Intracellular labeling method for chip-based capillary electrophoresis fluorimetric single cell analysis using liposomes

• Published in: Journal of Chromatography A Vol. 1135; no. 1; pp. 109 - 114
• Main Authors: Sun, Yue, Lu, Min, Yin, Xue-Feng, Gong, Xing-Guo
• Format: Journal Article
• Language: English
• Published: Amsterdam Elsevier B.V 24.11.2006; Elsevier
• Subjects: Analytical biochemistry: general aspects, technics, instrumentation; Analytical, structural and metabolic biochemistry; Biological and medical sciences; Cells - chemistry; Cells - metabolism; Cells - ultrastructure; Chip-based CE; Electrophoresis, Capillary - methods; Fluorescence; Fluorescent Dyes - chemistry; Fluorometry - methods; Fundamental and applied biological sciences.

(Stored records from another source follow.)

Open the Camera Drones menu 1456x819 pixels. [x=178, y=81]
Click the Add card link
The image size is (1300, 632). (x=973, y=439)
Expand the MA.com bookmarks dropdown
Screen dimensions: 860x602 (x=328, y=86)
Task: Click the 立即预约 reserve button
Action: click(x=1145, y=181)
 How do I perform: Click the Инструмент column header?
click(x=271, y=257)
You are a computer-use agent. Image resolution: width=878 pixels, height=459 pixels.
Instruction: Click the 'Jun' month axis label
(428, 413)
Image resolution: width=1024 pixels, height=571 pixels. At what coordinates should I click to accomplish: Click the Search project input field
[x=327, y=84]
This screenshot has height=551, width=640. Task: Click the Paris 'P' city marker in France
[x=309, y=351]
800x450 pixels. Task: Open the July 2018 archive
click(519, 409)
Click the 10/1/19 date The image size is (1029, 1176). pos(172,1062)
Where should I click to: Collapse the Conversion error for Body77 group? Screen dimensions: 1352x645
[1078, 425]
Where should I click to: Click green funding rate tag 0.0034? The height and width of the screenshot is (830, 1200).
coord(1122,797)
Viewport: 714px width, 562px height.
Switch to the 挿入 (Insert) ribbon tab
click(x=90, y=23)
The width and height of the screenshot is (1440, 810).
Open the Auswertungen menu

Psychology; Intracellular derivatization; Lasers; LIF; Liposomes; Liposomes - chemistry; Reproducibility of Results; Sensitivity and Specificity; Single cell analysis; Staining and Labeling; LIF; Liposomes; Chip-based CE; Single cell analysis; Intracellular derivatization; Encapsulation; Liver; Confocal microscopy; Derivatization; Scanning microscope; Hepatocyte; Tumor cell; Human; Fluorescence detector; Capillary electrophoresis; Laser induced fluorescence; Liposome; System on a chip; Cell line; Analysis method; Fluorescent labelling; Intracellular; Miniaturization; Microfluidics; Fluorescence microscopy; Confocal laser scanning microscopy
• ISSN: 0021-9673
• DOI: 10.1016/j.chroma.2006.09.020

An intracellular derivatization method mediated by liposome was developed for single cell analysis with chip-based capillary electrophoresis (CE) and laser-induced fluorescence (LIF) detection. Liposomes with an average diameter of 100 nm were produced from phosphatidylcholine to encapsulate fluorescent dyes by an ultrasonic method. The encapsulation yield and the vesicle density were determined to be 46 ± 5% and 8.8 × 10 14/mL, respectively. The amount of fluorescent dye that entered the cells was dependent on the duration of incubating cells with liposomes, liposome density, and concentration of the dye solution encapsulated in liposomes. The described method introduced cell membrane nonpermeable fluorescent dyes into living cells without reducing cell viability. Single cell analysis using microfluidic chip-based CE revealed that liposome-membrane fusion occurred after entrance of liposomes into the cells, with release of encapsulated fluorescence dyes and labeling of intracellular species.